§ WORK INSTRUCTIONS: Of all the entries below, only the lines from the one with "Screen dimensions: 1920x1200" up to and including the one with "Add this page to favorites star" are to be duplicated exactly.

§ PROVIDED DATA:
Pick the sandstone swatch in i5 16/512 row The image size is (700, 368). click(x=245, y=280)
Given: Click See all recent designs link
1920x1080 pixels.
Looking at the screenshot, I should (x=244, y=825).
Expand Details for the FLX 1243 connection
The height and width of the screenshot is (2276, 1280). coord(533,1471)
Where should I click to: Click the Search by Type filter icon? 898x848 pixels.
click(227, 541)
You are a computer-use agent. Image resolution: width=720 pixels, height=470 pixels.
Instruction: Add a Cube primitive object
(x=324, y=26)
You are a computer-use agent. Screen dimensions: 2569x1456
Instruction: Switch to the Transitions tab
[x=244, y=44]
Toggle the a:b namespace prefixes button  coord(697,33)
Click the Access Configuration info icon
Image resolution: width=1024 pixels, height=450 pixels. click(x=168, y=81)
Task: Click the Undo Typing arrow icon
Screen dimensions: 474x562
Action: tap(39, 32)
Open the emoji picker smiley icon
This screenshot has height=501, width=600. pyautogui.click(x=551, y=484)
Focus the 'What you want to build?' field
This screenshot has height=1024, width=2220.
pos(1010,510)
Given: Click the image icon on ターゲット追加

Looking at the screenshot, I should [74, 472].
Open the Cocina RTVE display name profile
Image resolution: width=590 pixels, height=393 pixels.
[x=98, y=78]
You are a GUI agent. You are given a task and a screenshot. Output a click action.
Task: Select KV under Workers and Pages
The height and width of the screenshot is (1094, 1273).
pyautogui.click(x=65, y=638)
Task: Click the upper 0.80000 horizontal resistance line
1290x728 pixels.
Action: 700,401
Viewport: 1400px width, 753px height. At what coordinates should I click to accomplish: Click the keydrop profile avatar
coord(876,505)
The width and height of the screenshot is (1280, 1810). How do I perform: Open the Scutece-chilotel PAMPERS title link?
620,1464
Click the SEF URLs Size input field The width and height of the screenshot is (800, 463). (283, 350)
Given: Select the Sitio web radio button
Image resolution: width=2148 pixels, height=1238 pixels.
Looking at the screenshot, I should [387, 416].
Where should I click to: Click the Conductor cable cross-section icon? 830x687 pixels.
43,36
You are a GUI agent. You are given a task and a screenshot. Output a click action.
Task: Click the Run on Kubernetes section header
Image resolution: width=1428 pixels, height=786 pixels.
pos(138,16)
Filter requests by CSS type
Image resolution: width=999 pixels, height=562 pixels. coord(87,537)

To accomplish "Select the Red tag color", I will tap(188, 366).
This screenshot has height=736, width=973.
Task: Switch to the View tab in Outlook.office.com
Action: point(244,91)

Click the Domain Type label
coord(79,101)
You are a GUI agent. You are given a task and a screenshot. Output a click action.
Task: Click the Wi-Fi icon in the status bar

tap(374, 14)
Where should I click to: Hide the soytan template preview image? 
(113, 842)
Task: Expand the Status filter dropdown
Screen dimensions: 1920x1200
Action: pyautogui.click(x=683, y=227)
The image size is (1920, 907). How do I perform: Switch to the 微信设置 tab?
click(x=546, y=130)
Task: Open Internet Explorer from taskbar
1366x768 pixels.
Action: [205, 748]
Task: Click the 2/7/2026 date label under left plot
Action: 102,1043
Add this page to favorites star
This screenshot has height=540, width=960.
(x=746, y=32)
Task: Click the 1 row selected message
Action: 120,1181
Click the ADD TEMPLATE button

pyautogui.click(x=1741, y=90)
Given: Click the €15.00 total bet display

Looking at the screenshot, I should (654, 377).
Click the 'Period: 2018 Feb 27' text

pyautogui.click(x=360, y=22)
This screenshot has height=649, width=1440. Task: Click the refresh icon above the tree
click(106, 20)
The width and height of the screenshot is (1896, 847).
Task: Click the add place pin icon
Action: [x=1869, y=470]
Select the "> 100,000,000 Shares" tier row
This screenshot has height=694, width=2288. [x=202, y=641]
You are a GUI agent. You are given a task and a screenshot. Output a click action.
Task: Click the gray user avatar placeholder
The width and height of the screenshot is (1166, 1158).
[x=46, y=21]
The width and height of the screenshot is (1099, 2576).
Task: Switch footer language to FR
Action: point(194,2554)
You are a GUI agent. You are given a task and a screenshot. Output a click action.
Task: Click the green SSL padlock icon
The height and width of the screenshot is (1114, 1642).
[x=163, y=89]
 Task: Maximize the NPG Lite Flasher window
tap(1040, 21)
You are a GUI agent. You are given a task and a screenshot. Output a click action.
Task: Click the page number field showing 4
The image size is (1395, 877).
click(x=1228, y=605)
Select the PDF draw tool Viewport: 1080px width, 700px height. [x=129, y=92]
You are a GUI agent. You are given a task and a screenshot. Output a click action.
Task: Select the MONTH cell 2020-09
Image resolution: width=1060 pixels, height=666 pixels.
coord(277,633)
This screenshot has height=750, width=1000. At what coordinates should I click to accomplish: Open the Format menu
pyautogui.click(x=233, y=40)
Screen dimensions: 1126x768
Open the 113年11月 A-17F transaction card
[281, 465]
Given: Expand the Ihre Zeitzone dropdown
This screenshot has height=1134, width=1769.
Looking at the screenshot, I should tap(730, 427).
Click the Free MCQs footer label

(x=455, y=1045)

§ EXERCISE SOLUTION:
Screen dimensions: 1920x1200
Action: pyautogui.click(x=683, y=227)
The image size is (1920, 907). How do I perform: Switch to the 微信设置 tab?
click(x=546, y=130)
Task: Open Internet Explorer from taskbar
1366x768 pixels.
Action: [205, 748]
Task: Click the 2/7/2026 date label under left plot
Action: 102,1043
Add this page to favorites star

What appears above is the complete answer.